The central limit theorem implies asymptotic normality of the sample mean ${\displaystyle {\bar {x}}}$ as an estimator of the true mean. More generally, maximum likelihood estimators are asymptotically normal under fairly weak regularity conditions — see the asymptotics section of the maximum likelihood article.

### Efficiency

Two naturally desirable properties of estimators are for them to be unbiased and have minimal mean squared error (MSE).
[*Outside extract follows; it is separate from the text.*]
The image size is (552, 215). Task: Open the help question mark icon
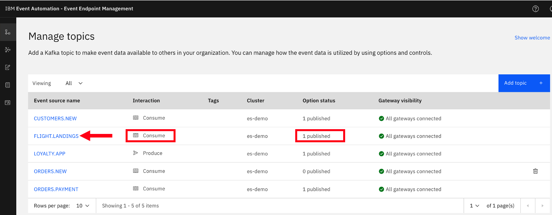[x=535, y=9]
These cannot in general both be satisfied simultaneously: a biased estimator may have lower mean squared error (MSE) than any unbiased estimator: despite having bias, the estimator variance may be sufficiently smaller than that of any unbiased estimator, and it may be preferable to use, despite the bias; see estimator bias.

Among unbiased estimators, there often exists one with the lowest variance, called the MVUE. In some cases an unbiased efficient estimator exists, which, in addition to having the lowest variance among unbiased estimators, satisfies the Cramér-Rao bound, which is an absolute lower bound on variance for statistics of a variable.

Concerning such "best unbiased estimators", see also Cramér-Rao bound, Gauss-Markov theorem, Lehmann-Scheffé theorem, Rao-Blackwell theorem.

### Other properties

Sometimes, estimators should satisfy further restrictions (restricted estimators) - eg, one might require an estimated probability to be between zero and one, or an estimated variance to be nonnegative. Sometimes this conflicts with the requirement of unbiasedness, see the example in estimator bias concerning the estimation of the exponent of minus twice lambda based on a sample of size one from the Poisson distribution with mean lambda.